» YOUR OBJECTIVE
Your output is to consist only of the line containing "weaned (40, 891)" and the lines after it, through the end of the data, reproduced exactly.

⁂

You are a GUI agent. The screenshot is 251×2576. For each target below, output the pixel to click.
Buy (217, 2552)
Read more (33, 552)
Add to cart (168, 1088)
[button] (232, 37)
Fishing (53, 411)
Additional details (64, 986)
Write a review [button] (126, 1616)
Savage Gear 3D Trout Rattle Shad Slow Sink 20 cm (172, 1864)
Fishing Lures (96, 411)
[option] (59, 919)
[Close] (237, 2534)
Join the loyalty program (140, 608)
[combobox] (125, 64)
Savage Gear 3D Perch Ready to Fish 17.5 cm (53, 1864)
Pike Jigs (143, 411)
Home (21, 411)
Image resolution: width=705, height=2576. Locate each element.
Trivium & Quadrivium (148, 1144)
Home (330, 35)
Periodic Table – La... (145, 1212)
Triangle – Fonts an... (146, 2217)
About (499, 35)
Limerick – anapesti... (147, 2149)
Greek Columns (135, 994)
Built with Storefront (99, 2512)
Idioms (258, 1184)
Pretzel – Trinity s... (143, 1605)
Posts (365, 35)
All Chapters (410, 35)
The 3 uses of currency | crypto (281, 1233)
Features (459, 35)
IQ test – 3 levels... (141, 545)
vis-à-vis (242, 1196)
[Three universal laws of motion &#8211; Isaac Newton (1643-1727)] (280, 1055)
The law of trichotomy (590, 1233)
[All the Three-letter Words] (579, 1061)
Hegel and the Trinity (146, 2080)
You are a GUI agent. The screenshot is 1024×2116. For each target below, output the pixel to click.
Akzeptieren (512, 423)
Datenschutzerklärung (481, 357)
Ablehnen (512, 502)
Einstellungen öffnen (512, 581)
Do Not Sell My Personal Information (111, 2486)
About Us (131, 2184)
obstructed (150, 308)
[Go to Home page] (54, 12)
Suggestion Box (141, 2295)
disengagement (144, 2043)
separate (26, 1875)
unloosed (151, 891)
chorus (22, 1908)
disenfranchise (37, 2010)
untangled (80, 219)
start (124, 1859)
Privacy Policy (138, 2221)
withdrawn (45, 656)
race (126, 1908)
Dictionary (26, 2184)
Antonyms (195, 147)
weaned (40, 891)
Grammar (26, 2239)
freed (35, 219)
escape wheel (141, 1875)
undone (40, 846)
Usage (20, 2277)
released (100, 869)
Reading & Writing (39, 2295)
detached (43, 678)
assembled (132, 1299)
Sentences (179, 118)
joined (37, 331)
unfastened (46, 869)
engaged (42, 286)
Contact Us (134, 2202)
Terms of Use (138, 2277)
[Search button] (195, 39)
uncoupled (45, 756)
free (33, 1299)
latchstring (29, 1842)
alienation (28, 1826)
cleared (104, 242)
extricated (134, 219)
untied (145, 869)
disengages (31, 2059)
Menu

⁂

» TASK RESPONSE
weaned (40, 891)
Grammar (26, 2239)
freed (35, 219)
escape wheel (141, 1875)
undone (40, 846)
Usage (20, 2277)
released (100, 869)
Reading & Writing (39, 2295)
detached (43, 678)
assembled (132, 1299)
Sentences (179, 118)
joined (37, 331)
unfastened (46, 869)
engaged (42, 286)
Contact Us (134, 2202)
Terms of Use (138, 2277)
[Search button] (195, 39)
uncoupled (45, 756)
free (33, 1299)
latchstring (29, 1842)
alienation (28, 1826)
cleared (104, 242)
extricated (134, 219)
untied (145, 869)
disengages (31, 2059)
Menu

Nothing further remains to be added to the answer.